Goal =
Rewrite every line of the listing below, switching each "screenshot" to "screen capture" and changing nothing else. Leave out the pictures.

Material supplied =
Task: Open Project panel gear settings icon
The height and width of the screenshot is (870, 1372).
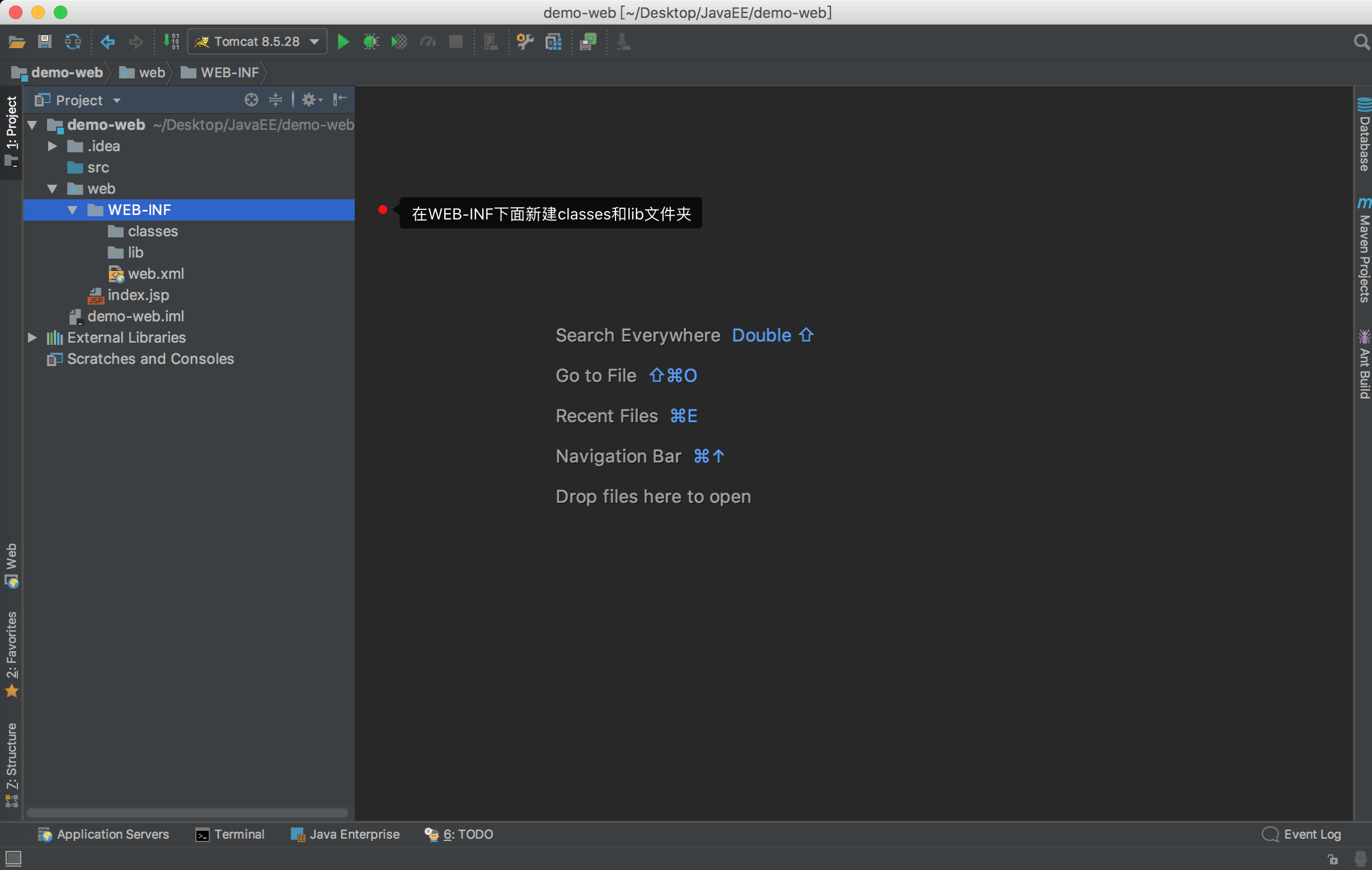Action: tap(312, 100)
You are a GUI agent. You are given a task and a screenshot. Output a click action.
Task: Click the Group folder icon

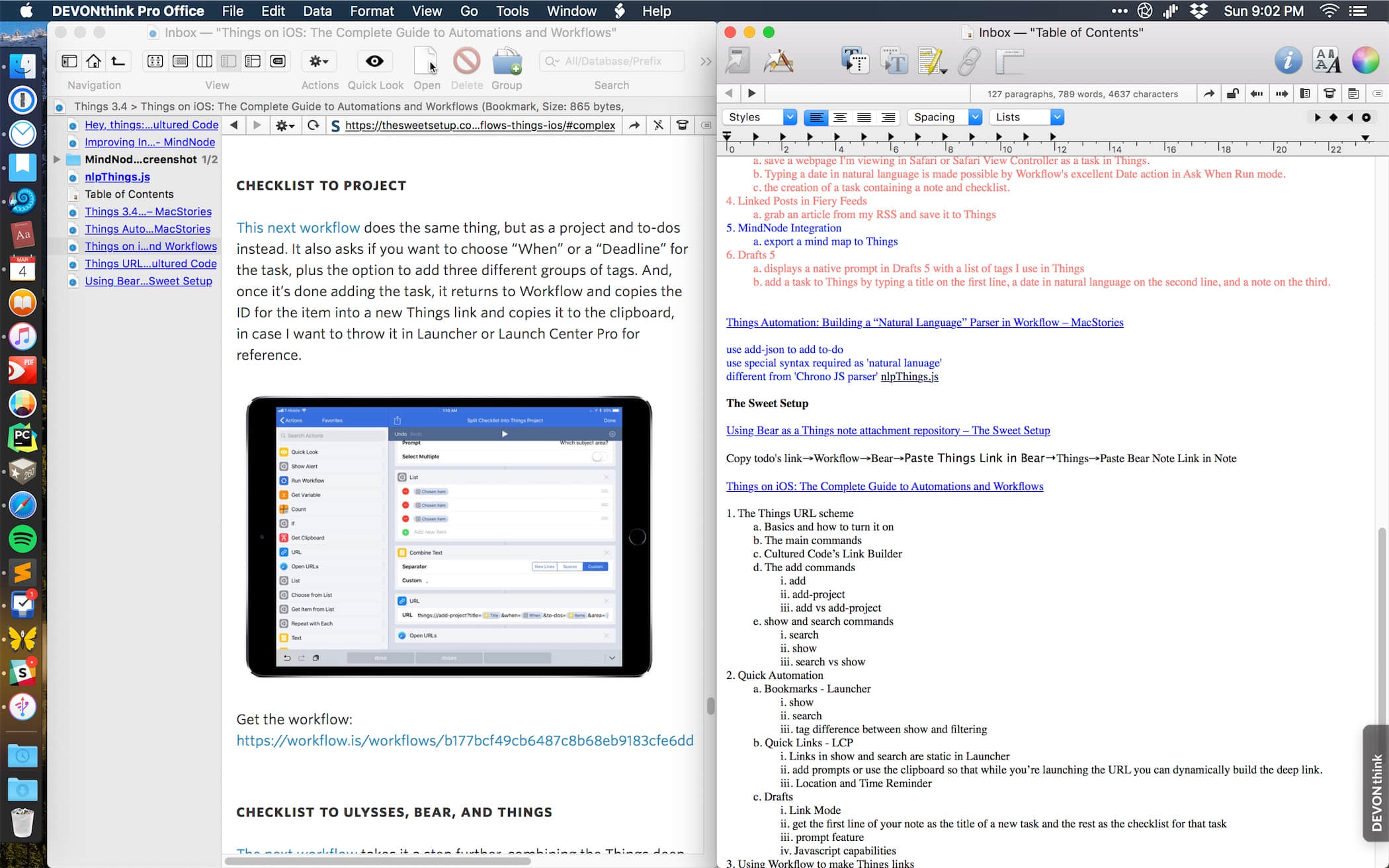[x=507, y=61]
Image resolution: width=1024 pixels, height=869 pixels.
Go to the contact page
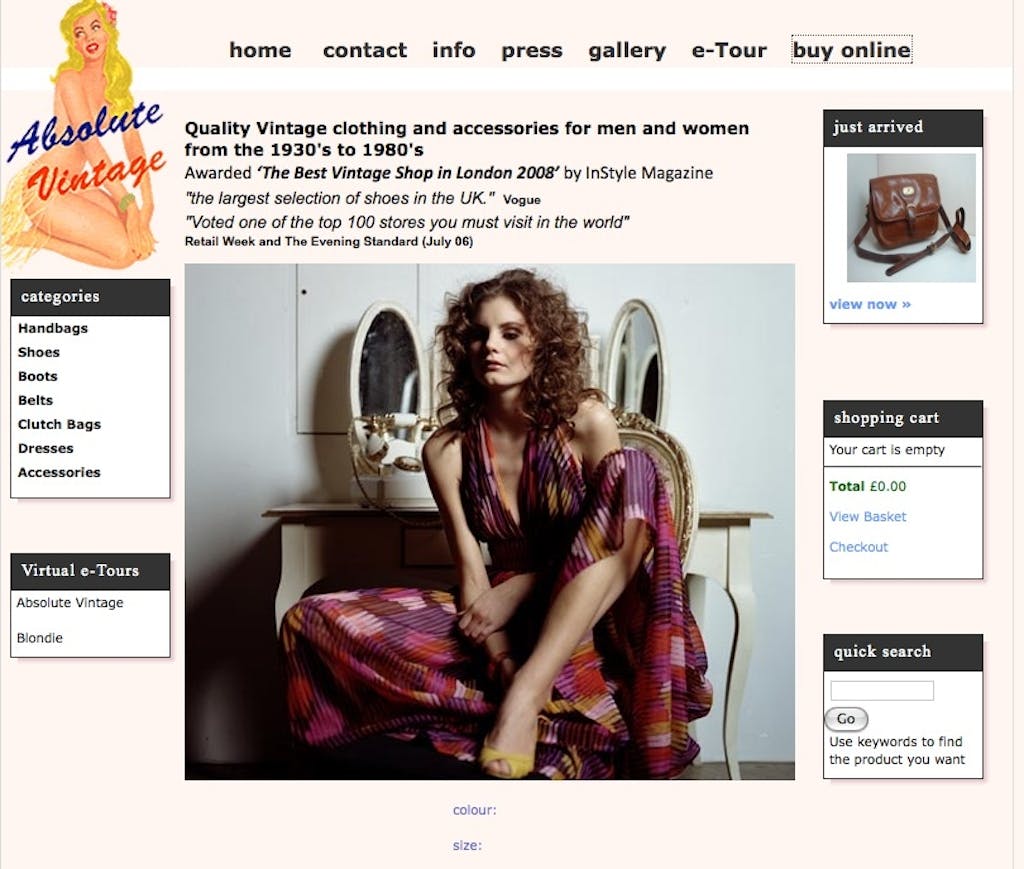[364, 50]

The solution =
Task: Open Project panel gear settings icon
The height and width of the screen capture is (870, 1372).
Action: tap(312, 100)
You are a GUI agent. You are given a task and a screen capture. Output a click action.
Task: Click the Group folder icon

[x=507, y=61]
Image resolution: width=1024 pixels, height=869 pixels.
Go to the contact page
[364, 50]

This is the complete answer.